With the Lega Basket Femminile in Italy, Greco started with Acer Priolo in 2005 before joining Taranto Cras Basket in 2006. With Taranto, Greco won the Super Cup in 2009 and 2010 before winning the A1 Italian Cup in 2012. During these three years, Greco and Taranto also won the A1 Series Championship. With FIBA Europe, Greco played at the EuroCup Women from 2007 to 2009 and the EuroLeague Women from 2010 to 2012. In these competitions, Taranto made it to the final of the 2008-09 EuroCup Women and the quarterfinals of the 2010-11 EuroLeague Women. After leaving Taranto in 2013, Greco had a combined total of 1,904 points between the two teams.

In between her tenure with Taranto, Greco worked at the University of Southern California as a video coordinator from 2012 to 2013. That year, Greco was hired by St Bernard High School as their girls basketball coach. With St. Bernard, Greco had nine wins and 18 losses from 2013 to 2014. Apart from coaching, Greco was also a trainer and athletic director for the Playa del Rey school.

From 2014 to 2015, Greco played basketball in Turkey for Edirne Belediyesi Edirnespor.
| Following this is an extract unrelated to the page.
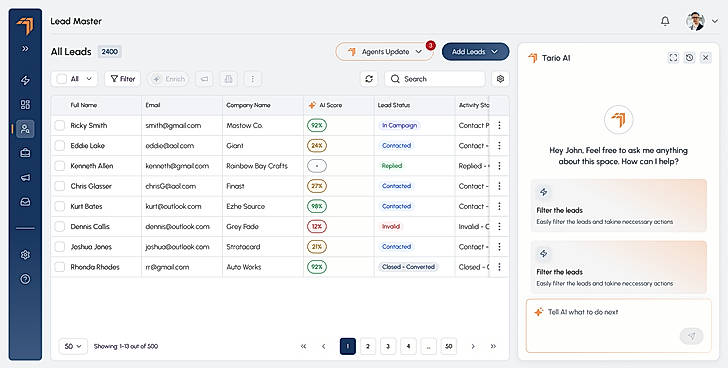Open the megaphone campaigns sidebar icon
The height and width of the screenshot is (368, 728).
click(25, 177)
During her 21 games, Greco scored 33 field goals and five free throws. In 2015, Greco joined UCLA as an assistant coach in sports performance. The following year, she established a bicycle touring company in Santa Monica, California with Lindsey Harding. Greco also played volleyball in her free time during her basketball career.

==Awards and honors==
From 1997 to 1998, The Los Angeles Times named Greco player of the year for Southern California as their Cheryl Miller Award recipient. Greco was named player of the year for California as the 1998 Ms. Basketball recipient. In 2015, Greco was named part of the Winter All-Century Team for the California Interscholastic Federation.